** Opening Information shown block **

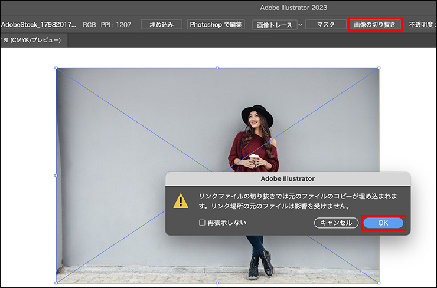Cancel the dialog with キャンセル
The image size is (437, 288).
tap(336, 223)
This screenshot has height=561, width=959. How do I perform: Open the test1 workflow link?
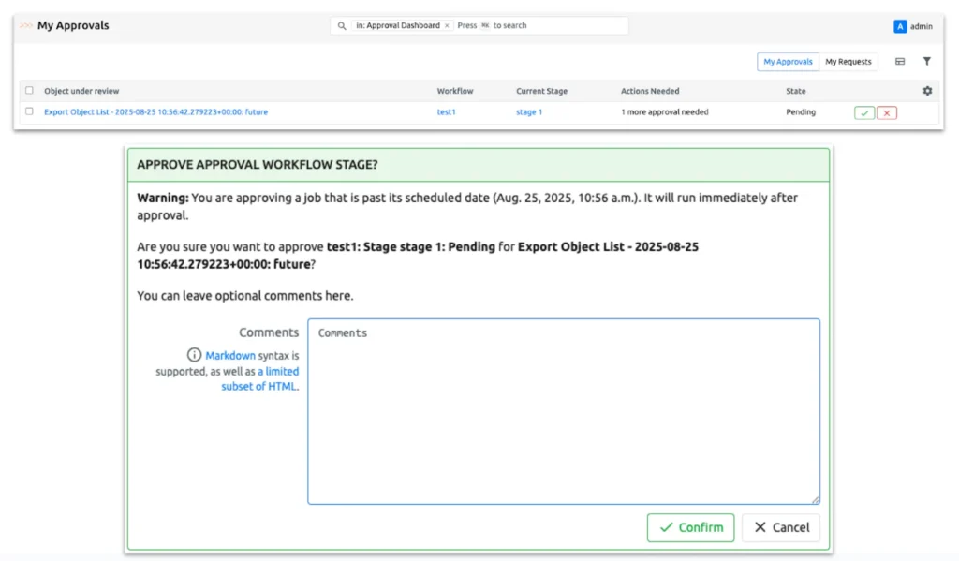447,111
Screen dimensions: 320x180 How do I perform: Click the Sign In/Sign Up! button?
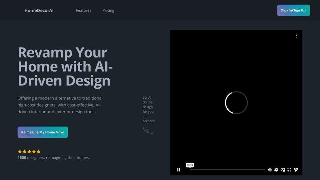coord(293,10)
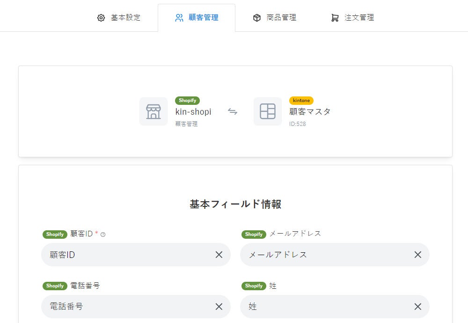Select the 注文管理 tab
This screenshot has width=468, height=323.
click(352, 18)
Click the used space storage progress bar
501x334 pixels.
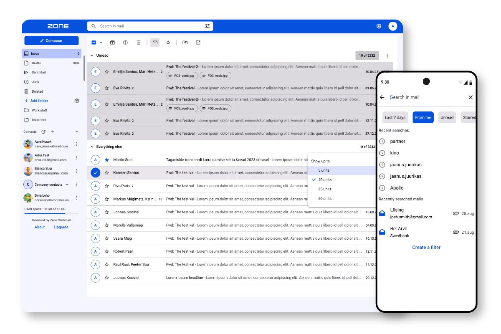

** Closing Information shown block **

What needs to be done: The copy must start at the line containing "This screenshot has height=561, width=959." and end at the last line of the data, matching each line exactly. It must hold no pictures.

Answer to the problem:
This screenshot has height=561, width=959. How do I perform: Open the test1 workflow link?
447,111
Screen dimensions: 320x180 How do I perform: Click the Sign In/Sign Up! button?
coord(293,10)
Select the 注文管理 tab
This screenshot has width=468, height=323.
click(352, 18)
Click the used space storage progress bar
501x334 pixels.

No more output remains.